Exercise directions —
Which lines of the data below include the string "agent"? Return each of them.

Input material —

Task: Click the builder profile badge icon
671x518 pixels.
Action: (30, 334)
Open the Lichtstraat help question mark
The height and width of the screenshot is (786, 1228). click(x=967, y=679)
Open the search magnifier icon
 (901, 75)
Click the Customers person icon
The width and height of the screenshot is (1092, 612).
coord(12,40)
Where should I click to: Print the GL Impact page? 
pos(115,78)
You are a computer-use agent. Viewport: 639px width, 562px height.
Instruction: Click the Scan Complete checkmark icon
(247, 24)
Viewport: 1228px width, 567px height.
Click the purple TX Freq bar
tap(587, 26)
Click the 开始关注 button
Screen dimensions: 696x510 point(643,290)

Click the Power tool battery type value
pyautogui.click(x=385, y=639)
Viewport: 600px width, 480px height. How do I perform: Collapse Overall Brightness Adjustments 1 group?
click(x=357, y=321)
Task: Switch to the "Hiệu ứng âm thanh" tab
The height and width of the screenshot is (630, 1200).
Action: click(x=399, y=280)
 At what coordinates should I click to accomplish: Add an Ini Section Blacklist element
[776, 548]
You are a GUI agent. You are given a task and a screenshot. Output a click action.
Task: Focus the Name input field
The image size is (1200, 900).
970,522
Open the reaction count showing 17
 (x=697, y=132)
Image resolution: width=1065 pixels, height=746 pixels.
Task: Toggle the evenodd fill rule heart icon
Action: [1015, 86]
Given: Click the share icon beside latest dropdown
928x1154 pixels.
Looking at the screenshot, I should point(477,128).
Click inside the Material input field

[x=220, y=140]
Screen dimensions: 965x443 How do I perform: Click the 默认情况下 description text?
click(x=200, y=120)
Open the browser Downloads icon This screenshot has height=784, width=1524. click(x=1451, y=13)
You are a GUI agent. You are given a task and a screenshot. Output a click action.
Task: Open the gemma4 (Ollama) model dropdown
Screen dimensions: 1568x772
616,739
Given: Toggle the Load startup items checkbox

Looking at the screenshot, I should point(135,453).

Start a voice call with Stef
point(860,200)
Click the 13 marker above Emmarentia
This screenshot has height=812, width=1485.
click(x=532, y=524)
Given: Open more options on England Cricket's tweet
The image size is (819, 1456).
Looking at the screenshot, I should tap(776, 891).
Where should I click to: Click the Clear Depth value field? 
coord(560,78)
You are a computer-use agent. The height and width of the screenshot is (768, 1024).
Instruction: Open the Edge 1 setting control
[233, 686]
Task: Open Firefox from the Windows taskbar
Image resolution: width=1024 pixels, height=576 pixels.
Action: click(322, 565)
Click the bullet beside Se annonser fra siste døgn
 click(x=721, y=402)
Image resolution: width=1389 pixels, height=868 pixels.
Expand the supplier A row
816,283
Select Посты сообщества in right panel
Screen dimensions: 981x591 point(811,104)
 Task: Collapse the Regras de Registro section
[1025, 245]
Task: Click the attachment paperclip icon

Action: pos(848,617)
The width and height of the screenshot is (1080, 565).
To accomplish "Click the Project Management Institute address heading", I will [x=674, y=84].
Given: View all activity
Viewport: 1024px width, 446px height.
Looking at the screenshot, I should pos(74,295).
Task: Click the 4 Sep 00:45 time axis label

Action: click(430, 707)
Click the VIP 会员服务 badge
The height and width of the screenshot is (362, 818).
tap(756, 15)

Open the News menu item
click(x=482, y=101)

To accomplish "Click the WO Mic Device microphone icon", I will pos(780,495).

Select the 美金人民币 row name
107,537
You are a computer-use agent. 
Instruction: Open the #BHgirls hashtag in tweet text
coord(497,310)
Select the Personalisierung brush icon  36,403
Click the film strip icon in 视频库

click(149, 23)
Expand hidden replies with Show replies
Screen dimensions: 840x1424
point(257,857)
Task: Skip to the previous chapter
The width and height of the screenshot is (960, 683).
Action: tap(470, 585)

Reply to the task —
You are a computer-use agent. Viewport: 639px width, 562px height.
You are a GUI agent. You are given a task and a screenshot. Output a click action.
You are a GUI agent. You are given a task and a screenshot. Output a click action.
You are a computer-use agent. The height and width of the screenshot is (768, 1024).
You are a computer-use agent. 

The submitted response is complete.